About this task: Among the entries below, retype exactly the lines starting with the one with "You are a GUI" and going on through the one with "Image resolution: width=1261", but not the pictures.
+++ Working data
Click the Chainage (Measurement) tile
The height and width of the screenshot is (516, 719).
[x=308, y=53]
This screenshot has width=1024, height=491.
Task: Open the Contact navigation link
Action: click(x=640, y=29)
++++++
+++ Working data
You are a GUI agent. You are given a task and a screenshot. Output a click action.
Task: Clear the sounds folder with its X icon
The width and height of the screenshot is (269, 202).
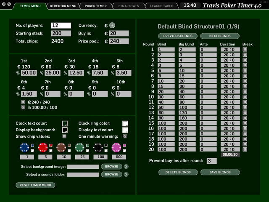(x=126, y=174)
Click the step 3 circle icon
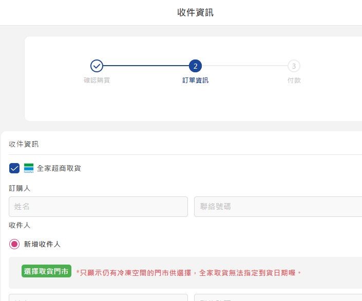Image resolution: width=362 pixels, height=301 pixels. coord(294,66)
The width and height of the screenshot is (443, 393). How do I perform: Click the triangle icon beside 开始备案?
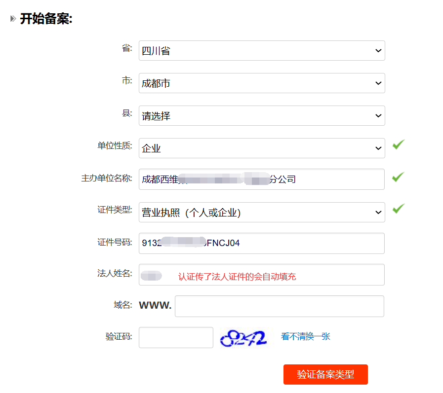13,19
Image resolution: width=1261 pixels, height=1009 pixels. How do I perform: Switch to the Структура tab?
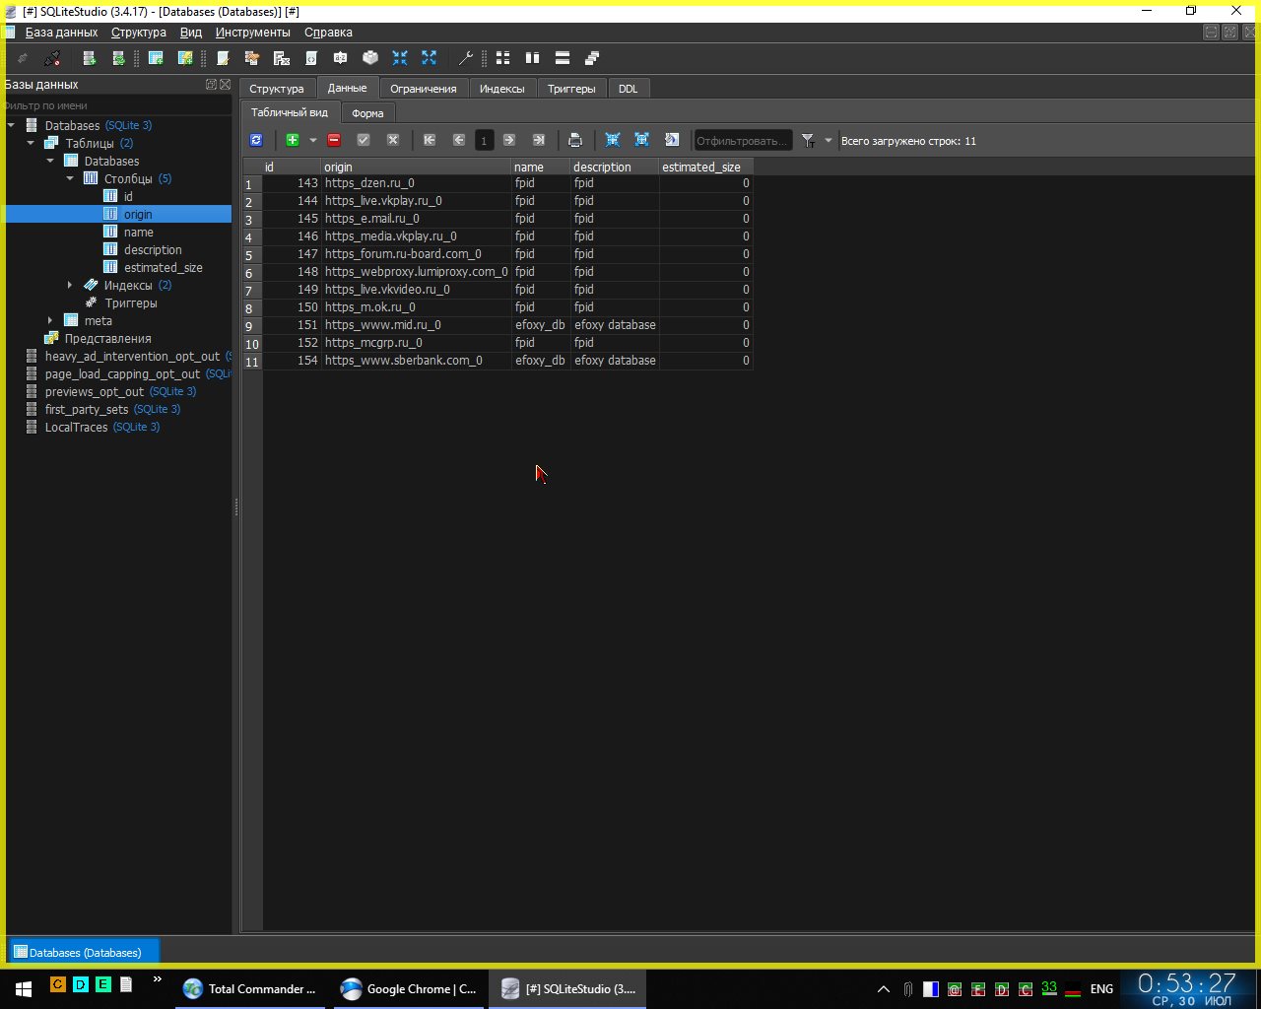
++++++
Task solution:
You are a GUI agent. You are given a task and a screenshot. Output a click action.
Task: Clear the sounds folder with its X icon
The width and height of the screenshot is (269, 202).
(x=126, y=174)
Click the step 3 circle icon
Image resolution: width=362 pixels, height=301 pixels. coord(294,66)
The width and height of the screenshot is (443, 393). How do I perform: Click the triangle icon beside 开始备案?
13,19
Image resolution: width=1261 pixels, height=1009 pixels. How do I perform: Switch to the Структура tab?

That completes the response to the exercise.